Born in 1983 in Bogotá, Colombia, Iván Argote has been based in Paris since 2006. His work explores human behavior, the ways people relate to their environment, and our inexplicable bonds with history, tradition, art, politics, and power. Argote creates public installations, videos, photographs, and sculptures. Public monuments and statuary are recurring themes in his practice, as he questions the mechanisms of power and authority. He treats the city as a place of transformation and possibilities.

In his film As far as we could get, Argote digs an imaginary tunnel between Indonesia and Colombia, specifically between the cities of Palembang and Neiva. These two municipalities are located at diametrically opposite points of the Earth. Argote engaged with inhabitants of similar social conditions in both countries, focusing on young people born on the very day the Berlin Wall fell. By connecting them, the artist dissolves geopolitical and emotional boundaries to portray those who came of age in the wake of the collapse of a physical barrier that had divided one people, separated by beliefs, traditions, principles, and myths. Feelings, memory, and history circulate and converge at the farthest ends of the planet.

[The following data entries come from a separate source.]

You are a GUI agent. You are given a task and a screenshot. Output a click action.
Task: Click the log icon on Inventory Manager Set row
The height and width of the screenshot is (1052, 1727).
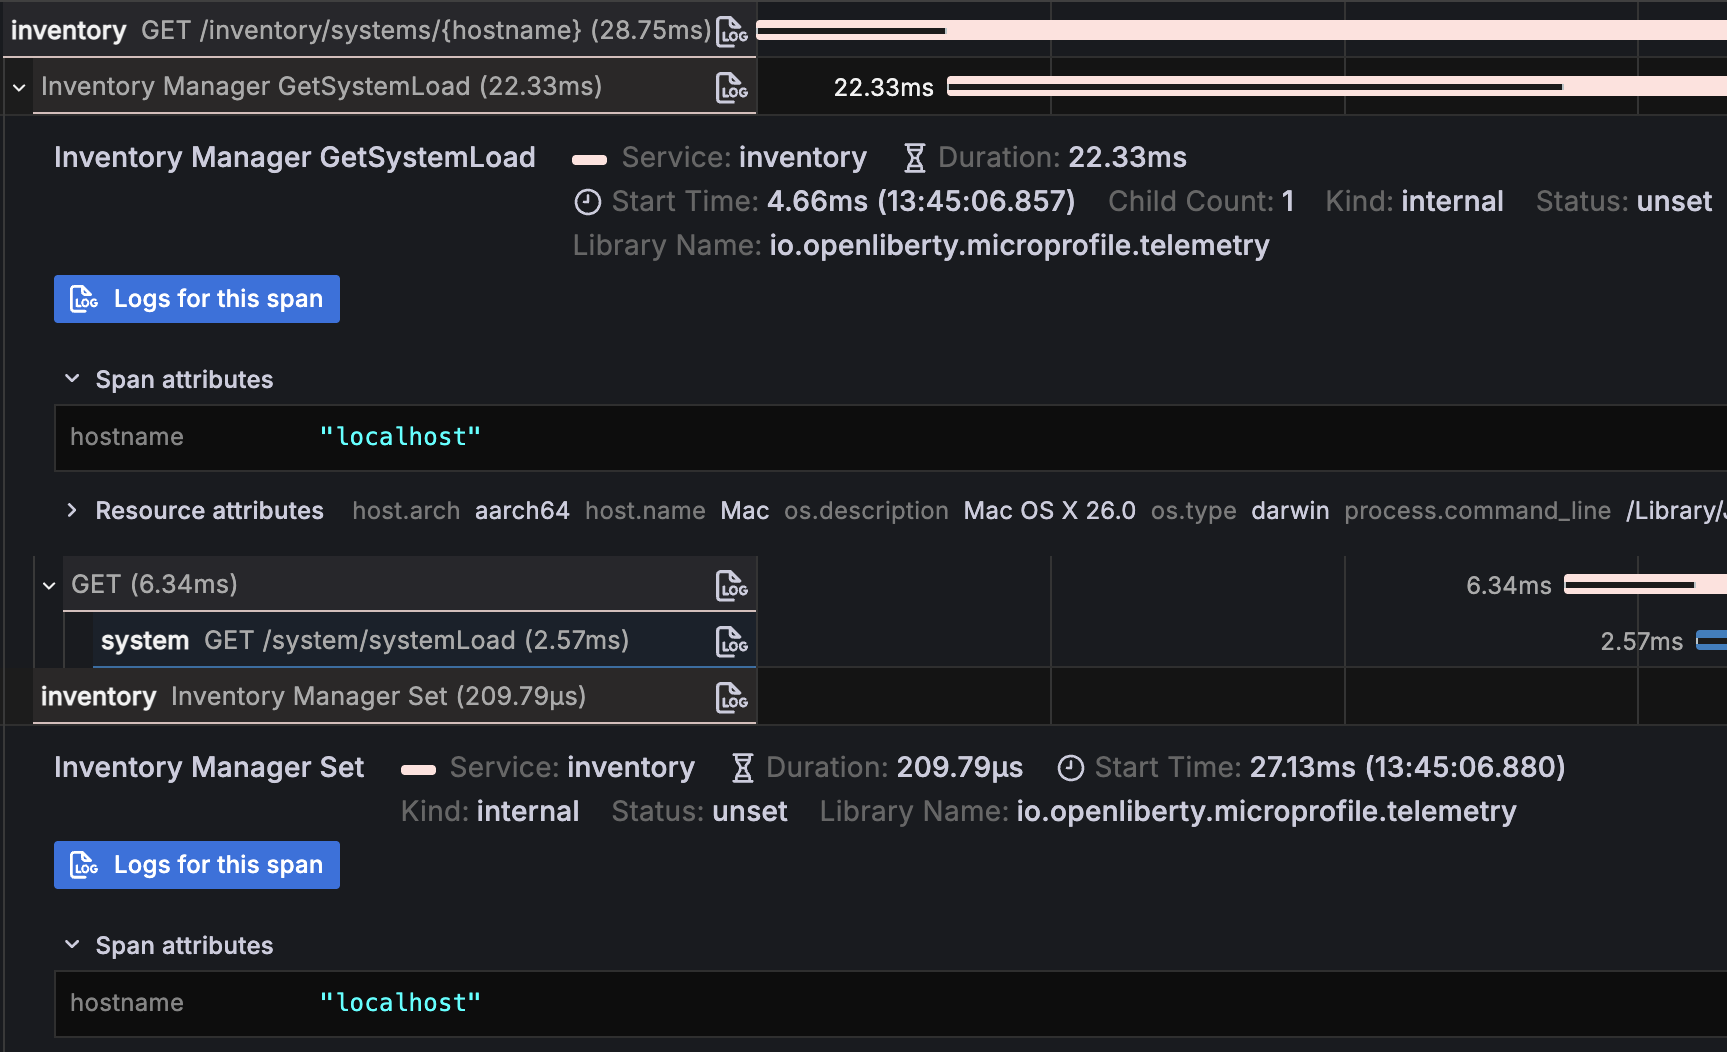tap(733, 697)
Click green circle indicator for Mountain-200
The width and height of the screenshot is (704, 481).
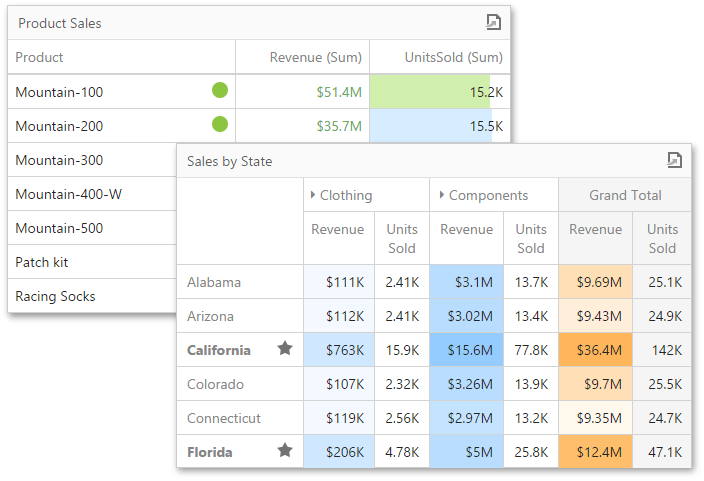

Another device in the film is a series of billboards installed by Argote in both cities, announcing the film La Venganza del Amor [The Revenge of Love]. The film-within-the-film might seem ominous, but it is in fact benevolent, a response to a time in which hostility towards the other, the foreigner, or the different prevails in many places. The “revenge of love” foretells that, in collision with barriers, love will prevail.

This clash between the sensitive and the stone-like sets the tone for the other works in the exhibition, which also interact with the film. Structured in seven chapters, the film causes the exhibition space to brighten and darken at intervals, setting the rhythm of the visitor’s experience: while a chapter is projected, the room falls into darkness, and vice versa. Sharing the space with As far as we could get is a group of sculptures made of carbon steel plates, laser-cut and perforated, titled Sombras [Shadows]. Each sculpture is composed of overlapping steel sheets carrying different texts, which together form layered hymns. Phrases that could appear on protest banners are interwoven with declarations of intimacy, once again dissolving the boundary between sensibility and rationality—as in No Site is Innocent (2017), which fuses its title phrase with a term of affection: “My Dear.”
On the ground floor, Argote reworks the idea of the monument, traditionally conceived as a construction intended to perpetuate the memory of a person or event important to a community. In Arco [Arch], the artist disassembles an imposing concrete circle into six parts leaning against the walls and floor, as if deprived of the bases needed to define them as self-supporting monuments. Argote’s monuments are ruptured and celebrate the interruption of a circular history that might otherwise repeat itself tragically. In Sírvete de mi, Sírveme de ti [Help yourself to me, I’ll help myself to you] (2017), he proposes another “form” of monument: a large chain made of interlaced human hands.

The idea of the monument has been consistently questioned in Argote’s practice, as in Strengthlessness (2016). The title of the sculpture refers to a state of powerlessness or impotence, and the work depicts a drooping obelisk, softened and slumped against the floor.
More recently, Argote presented Sweet Potato (2017) in the exhibition Future Generation Art Prize @ Venice. This large-scale sculpture elevates the sweet potato to the status of icon. The tuber supposedly crossed the seas as early as 700 A.D., traveling from the mouth of the Orinoco River in Venezuela to Polynesia, where it has been cultivated and consumed ever since—an instance of successful cultural transmission. Presented as a golden meteorite, Argote’s sweet potato questions who or what monuments serve in contemporary times.